Tout bourré de lectures qu’il était, et capable de présenter comme siennes des idées ou simplement des phrases qui ne lui appartenaient pas, — mais rien appartient-il à personne pour un vrai communiste ? — on peut croire, quand on sait ce qui s’ensuivit, qu’il avait préparé son discours avec soin. En effet, rassemblant ses forces pour dominer le brouhaha de la salle, il dit, en détachant les mots :
— Les sentiments de colère qui auraient pu obliger le gouvernement à déposer un vrai projet d’amnistie, n’ont pas été déchaînés. La nation a trop escompté la clémence des gouvernants. Aujourd’hui, ceux-ci, d’un ton rogue, osent dire : « Jamais ! » Au pays de répondre : « Demain ! »

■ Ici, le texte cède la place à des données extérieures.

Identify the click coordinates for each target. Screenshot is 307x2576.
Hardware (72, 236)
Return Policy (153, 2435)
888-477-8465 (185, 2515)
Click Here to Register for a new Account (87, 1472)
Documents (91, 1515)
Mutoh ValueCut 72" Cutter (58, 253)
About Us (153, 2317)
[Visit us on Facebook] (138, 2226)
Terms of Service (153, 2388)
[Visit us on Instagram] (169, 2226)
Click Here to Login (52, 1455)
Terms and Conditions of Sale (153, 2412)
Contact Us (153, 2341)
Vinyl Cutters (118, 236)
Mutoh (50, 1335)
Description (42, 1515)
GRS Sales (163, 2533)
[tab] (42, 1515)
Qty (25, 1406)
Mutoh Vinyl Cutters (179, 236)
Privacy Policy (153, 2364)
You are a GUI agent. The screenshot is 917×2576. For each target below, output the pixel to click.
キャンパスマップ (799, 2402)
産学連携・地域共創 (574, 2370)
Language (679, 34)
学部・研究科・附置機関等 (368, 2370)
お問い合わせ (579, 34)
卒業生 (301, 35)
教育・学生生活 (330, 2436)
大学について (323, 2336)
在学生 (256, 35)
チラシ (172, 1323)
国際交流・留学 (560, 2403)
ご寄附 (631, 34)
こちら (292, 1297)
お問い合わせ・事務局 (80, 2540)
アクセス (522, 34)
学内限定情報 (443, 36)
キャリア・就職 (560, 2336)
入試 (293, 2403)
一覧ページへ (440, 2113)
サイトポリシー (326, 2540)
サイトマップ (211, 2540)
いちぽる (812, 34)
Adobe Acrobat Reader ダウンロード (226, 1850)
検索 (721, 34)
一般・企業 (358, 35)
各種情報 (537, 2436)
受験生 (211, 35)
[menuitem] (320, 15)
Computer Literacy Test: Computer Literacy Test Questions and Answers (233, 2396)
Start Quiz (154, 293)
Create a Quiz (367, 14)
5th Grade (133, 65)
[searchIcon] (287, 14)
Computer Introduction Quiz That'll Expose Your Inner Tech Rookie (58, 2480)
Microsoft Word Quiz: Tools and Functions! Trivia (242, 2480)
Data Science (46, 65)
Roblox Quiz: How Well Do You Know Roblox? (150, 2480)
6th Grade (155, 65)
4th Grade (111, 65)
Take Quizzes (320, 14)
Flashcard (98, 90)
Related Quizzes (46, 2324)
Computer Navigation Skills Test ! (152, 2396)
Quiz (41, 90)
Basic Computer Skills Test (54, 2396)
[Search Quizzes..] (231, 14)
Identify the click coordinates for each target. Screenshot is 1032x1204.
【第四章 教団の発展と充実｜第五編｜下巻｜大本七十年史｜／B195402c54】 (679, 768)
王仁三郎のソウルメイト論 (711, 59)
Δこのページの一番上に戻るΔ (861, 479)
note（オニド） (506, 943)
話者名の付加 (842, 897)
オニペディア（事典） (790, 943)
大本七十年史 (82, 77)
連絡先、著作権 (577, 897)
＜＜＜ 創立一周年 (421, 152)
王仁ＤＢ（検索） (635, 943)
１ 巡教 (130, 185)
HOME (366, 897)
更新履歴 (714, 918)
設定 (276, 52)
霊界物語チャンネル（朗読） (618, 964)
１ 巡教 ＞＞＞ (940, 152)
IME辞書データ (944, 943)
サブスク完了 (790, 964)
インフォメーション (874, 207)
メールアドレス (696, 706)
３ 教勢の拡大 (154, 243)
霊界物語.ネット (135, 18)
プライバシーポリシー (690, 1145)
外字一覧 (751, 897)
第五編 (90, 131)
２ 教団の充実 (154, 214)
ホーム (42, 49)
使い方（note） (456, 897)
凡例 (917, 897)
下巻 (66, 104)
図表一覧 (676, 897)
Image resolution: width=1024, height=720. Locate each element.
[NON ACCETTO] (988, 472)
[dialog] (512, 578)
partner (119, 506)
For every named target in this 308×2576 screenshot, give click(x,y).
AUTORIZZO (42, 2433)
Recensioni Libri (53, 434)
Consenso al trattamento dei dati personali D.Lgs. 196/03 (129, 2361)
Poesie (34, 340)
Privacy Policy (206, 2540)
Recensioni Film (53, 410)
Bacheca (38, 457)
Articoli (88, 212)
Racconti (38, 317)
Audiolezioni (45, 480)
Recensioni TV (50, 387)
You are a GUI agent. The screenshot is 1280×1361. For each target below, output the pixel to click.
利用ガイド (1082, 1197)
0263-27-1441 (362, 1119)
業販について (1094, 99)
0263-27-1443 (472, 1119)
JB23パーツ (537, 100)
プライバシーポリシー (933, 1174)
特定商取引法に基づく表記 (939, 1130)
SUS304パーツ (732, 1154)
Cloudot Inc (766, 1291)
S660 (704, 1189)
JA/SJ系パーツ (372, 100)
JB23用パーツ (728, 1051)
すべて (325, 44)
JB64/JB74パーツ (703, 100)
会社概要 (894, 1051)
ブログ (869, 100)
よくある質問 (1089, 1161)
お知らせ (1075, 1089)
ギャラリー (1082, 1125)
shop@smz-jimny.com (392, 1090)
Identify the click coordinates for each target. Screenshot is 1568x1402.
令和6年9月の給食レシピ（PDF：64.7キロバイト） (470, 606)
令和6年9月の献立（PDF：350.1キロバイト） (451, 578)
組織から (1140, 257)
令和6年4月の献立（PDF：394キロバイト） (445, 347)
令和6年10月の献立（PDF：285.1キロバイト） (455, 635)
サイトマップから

Il se retourna. Et il sourit.
Au milieu des applaudissements que son appel avait excités, on vit s’avancer sur l’estrade, poussé par plusieurs hommes parmi lesquels on reconnut le camarade député Maître Pigace, un inconnu sans faux-col qui semblait fort embarrassé de son chapeau.
Maître Pigace cria :
— Camarades, nous avons vaincu ! Voici le camarade Panouille, que je vous amène.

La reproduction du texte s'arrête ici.